Studying for your PhD in the School of Philosophy, Religion and History of Science means that you will undertake an extended, original research project allowing you to become an expert in your specialist area and gain high-quality research skills.
You’ll have regular meetings with your supervisors who will read your work and provide detailed feedback and advice. You’ll also develop an initial training plan to make sure you are acquiring the appropriate skills for your research and that your progress is monitored.
You will conduct original research work under the guidance of your supervisors. Your initial priority is to refine a research plan and establish a feasible timescale for your project. You may be required to shadow an MA Research Methods module as part of your training programme.
For the first 12 months (or 18 months if part-time) you’ll be enrolled as a provisional PhD student and you'll develop a detailed research proposal and write a literature review. This work will be submitted to a panel of examiners who will assess it and provide you with feedback and advice on the progress of your research.

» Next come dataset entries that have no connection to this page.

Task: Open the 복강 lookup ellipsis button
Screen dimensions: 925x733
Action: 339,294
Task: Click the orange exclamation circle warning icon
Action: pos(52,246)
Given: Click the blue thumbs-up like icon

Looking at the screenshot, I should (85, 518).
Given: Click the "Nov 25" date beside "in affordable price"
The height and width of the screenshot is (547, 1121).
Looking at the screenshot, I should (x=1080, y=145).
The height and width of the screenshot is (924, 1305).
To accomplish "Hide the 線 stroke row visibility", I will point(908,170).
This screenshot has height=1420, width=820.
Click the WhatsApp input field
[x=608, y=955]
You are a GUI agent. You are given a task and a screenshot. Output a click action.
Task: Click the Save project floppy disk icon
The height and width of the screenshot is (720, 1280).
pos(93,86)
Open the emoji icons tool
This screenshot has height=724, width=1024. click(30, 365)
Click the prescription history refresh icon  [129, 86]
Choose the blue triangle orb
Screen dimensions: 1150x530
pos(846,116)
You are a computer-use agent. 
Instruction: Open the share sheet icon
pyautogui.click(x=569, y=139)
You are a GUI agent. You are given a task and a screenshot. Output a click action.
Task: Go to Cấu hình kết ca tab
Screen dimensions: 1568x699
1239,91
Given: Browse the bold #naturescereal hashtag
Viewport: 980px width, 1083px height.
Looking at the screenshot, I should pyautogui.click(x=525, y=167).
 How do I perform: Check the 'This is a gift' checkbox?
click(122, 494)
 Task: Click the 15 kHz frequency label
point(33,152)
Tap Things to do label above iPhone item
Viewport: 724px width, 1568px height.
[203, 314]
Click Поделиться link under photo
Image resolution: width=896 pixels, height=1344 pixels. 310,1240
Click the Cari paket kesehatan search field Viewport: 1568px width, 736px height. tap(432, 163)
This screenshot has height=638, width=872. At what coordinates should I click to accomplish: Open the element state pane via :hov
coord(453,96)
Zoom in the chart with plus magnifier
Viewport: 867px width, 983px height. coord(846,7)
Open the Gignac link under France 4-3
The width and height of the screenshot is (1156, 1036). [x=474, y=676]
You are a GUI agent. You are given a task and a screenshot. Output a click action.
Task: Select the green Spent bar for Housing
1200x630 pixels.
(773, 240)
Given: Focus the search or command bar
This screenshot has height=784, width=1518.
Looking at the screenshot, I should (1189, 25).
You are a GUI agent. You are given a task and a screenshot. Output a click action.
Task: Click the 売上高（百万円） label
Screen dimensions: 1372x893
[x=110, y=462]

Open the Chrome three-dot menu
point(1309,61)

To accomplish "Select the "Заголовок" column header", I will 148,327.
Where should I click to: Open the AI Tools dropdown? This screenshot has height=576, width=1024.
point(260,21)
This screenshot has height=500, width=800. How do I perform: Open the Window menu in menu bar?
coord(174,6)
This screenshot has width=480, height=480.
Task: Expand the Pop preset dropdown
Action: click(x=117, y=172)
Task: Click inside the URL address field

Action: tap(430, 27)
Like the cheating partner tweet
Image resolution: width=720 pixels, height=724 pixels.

This is called 'transfer' and is an important means of monitoring the progress of your work and assessing whether your proposal has enough weight to be accurately explored through a PhD research path.
After successful transfer, you will enrol as a full PhD student, complete your research and write a thesis of approximately 100,000 words.
The degree of Doctor of Philosophy is awarded on the basis of this thesis, and your viva voce, where you present and discuss the rationale, methods and findings of your original study with an examining panel.
A PhD can be taken full-time (3 years standard) or part-time (five years standard).
Areas of supervision
Research opportunities are available across the School of Philosophy, Religion and History of Science. Each specialism in the School has its own research areas, each of which has a successful and thriving research community.
You should hold a good honours degree (upper second class or first class) in a related discipline, and hold, or expect to obtain, a Masters degree a related subject.
If English is not your first language, you will also need an English language qualification, for example IELTS 6.5 with at least 6.0 in all components.
You can improve your academic English level to the standard needed to study a postgraduate research degree by taking a pre-sessional course.
The distance-learning PhD requires IELTS score of 7.0 overall, no less than 6.5 in every component.
Scholarships and fees
A range of scholarships are available for PhD students.
Fees for PhD programmes are set independently and reviewed on annual basis.
PhD by Distance Learning
The School of Philosophy, Religion and History of Science also offers a PhD by Distance Learning which is available to UK, EU and International applicants. PhD by Distance Learning allows you to study at a time and place that suits you and with a part time option available, you'll have the flexibility to gain an advanced degree alongside work and other commitments.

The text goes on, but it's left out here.